Amor más grande que todo lo creado, amor que es Él mismo, siempre
dispuesto a ir al encuentro del hijo pródigo. Esta revelación de amor es
definida también misericordia y que tiene en la historia del hombre una
forma y un nombre: Jesucristo (Cfr. RH No.9)
Este amor misericordioso de Dios es revelado por Jesucristo con mucha
ternura y sensibilidad en la parábola del hijo pródigo, donde presenta a
Dios como un padre que ama a sus hijos, donde el padre empieza a buscar al
hijo perdido a través del recuerdo que el mismo hijo inspira; busca
al hijo antes de que éste empiece a retornar. Esta parábola no sólo
justifica la amorosa consideración que Jesucristo dedica a los
“pecadores”, no nada más a los de conducta inmoral, sino también a los
demasiado pobres; a los que necesitan el perdón. Juan Pablo II nos dice
que el misterio de la piedad de Dios hacia nosotros es capaz de penetrar
hasta las raíces más escondidas de nuestra iniquidad, para suscitar en el
alma un movimiento de conversión, redimirla e impulsarla hacia la
reconciliación (RP No.20).
San
pablo nos dice “... mas la prueba de que Dios nos ama es que Cristo,
siendo nosotros todavía pecadores murió por nosotros”(Rom 5,8). Y San Juan
afirma que Dios nos ama siempre: “Así se manifestó el amor de Dios entre
nosotros: que Él nos amó primero y envió a su Hijo como víctima por
nuestros pecados; en esto está el amor”(1Jn 4,10). Tengamos en cuenta de
que cuánto Dios tiene misericordia del ser humano es que hace justicia al
sacrificio de su Hijo, pues “¡Qué valor debe tener el hombre a los ojos
del Creador si ha merecido tan gran redentor!”(RH No.10)
La
misericordia de Dios es infinita y no hay pecado que prevalezca en ella ni
que la limite. Solamente el hombre se limita de ella por su falta de
conversión, que consiste que a pesar de la justicia de Dios por la que el
hombre recibiría lo que se merece, es paciente y benigna, fiel hasta las
últimas consecuencias (Cfr. MD No13). Pero como dice Pablo VI en su
“Solemne profesión de fe”: “... a cada uno sobre los propios méritos: los
que hayan respondido al amor y a la piedad de Dios irán a la vida eterna,
pero los que la hayan rechazado hasta el final serán destinados al fuego
que nunca cesará”(No12).
Juan
Pablo II nos dice: “cuando nos damos cuenta de que el amor que Dios tiene,
no se echa atrás ante nuestras ofensas, sino que se hace más solícito y
generoso; cuando somos conscientes de que este amor a llegado incluso a
causar la pasión y la muerte del Verbo hecho carne, que ha aceptado
redimirnos pagando con su Sangre, entonces prorrumpimos en un acto de
reconocimiento: ‘El Señor es rico en misericordia’ y decimos asimismo: ‘El
Señor es misericordia’. El misterio de la piedad es el camino abierto por
la misericordia divina a la reconciliación”(RP No21)
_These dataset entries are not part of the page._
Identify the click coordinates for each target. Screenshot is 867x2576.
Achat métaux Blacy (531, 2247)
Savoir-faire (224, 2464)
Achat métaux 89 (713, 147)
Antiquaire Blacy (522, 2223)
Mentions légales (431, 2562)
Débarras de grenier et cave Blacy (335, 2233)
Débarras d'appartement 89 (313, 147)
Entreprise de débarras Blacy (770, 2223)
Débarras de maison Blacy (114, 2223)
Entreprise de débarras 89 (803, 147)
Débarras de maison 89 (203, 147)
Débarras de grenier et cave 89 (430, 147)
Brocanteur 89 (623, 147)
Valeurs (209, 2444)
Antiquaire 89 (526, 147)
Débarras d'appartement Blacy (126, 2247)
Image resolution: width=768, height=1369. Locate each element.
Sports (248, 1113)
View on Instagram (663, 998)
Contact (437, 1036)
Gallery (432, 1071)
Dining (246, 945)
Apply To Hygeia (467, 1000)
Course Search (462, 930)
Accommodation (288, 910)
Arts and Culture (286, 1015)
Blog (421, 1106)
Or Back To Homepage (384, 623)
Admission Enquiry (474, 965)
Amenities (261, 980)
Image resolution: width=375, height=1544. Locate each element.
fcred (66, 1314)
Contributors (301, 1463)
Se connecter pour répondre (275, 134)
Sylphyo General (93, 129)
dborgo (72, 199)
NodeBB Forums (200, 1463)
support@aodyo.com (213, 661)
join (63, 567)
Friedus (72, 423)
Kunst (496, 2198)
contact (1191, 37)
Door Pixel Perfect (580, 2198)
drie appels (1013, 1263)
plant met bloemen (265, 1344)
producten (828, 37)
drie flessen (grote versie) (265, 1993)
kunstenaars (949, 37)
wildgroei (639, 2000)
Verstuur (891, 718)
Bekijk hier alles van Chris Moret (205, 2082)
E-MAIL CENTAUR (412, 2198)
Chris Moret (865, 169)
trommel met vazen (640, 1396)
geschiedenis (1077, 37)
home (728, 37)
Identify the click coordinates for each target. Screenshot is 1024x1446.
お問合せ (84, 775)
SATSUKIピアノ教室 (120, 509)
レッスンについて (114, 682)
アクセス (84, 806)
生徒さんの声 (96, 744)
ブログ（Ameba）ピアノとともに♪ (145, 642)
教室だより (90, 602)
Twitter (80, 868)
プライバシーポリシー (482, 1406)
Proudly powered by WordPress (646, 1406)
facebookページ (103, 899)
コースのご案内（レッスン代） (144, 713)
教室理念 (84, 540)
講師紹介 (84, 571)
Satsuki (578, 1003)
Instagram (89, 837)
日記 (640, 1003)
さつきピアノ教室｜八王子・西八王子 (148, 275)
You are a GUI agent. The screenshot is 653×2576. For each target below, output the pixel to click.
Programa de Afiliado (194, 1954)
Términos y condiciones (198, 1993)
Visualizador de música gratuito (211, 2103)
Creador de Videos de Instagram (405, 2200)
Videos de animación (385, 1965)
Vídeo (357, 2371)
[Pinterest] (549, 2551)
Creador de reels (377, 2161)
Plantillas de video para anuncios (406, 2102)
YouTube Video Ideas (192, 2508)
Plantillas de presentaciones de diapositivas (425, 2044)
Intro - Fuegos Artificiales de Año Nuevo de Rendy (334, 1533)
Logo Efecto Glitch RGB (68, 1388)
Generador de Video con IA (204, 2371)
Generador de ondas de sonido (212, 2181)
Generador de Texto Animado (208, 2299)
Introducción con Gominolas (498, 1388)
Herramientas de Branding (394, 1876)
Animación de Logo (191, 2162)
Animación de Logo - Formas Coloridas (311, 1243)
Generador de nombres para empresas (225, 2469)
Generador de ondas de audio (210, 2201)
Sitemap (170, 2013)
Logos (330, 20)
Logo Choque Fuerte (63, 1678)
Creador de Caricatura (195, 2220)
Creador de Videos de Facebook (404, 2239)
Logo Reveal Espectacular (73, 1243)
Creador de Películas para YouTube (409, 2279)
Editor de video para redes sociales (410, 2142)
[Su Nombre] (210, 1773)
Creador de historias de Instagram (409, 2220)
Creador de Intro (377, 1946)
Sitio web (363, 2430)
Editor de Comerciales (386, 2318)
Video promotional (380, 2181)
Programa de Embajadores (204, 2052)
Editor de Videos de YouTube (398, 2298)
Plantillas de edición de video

Por lo tanto afirmo que Dios ama a todos los hombres incluso al que está
en pecado, porque a pesar del rompimiento del hombre, Dios permanece fiel
al amor, pero con esto no quiero decir que el hombre en pecado puede
llegar a recibir los beneficios del amor de Dios que es la salvación.
Existe una condicionante en el hombre para la intimidad con Dios y es que
se haga su voluntad, misma que no es una imposición divina, pero, el que
está en pecado no lo puede lograr porque ha hecho una ruptura con Él, por
lo tanto no ama a Dios. El pecador para salvarse requiere de su
conversión, fruto del encuentro con Dios, desraizando el pecado y
pidiéndole perdón, porque el mal no puede estar con el Bien.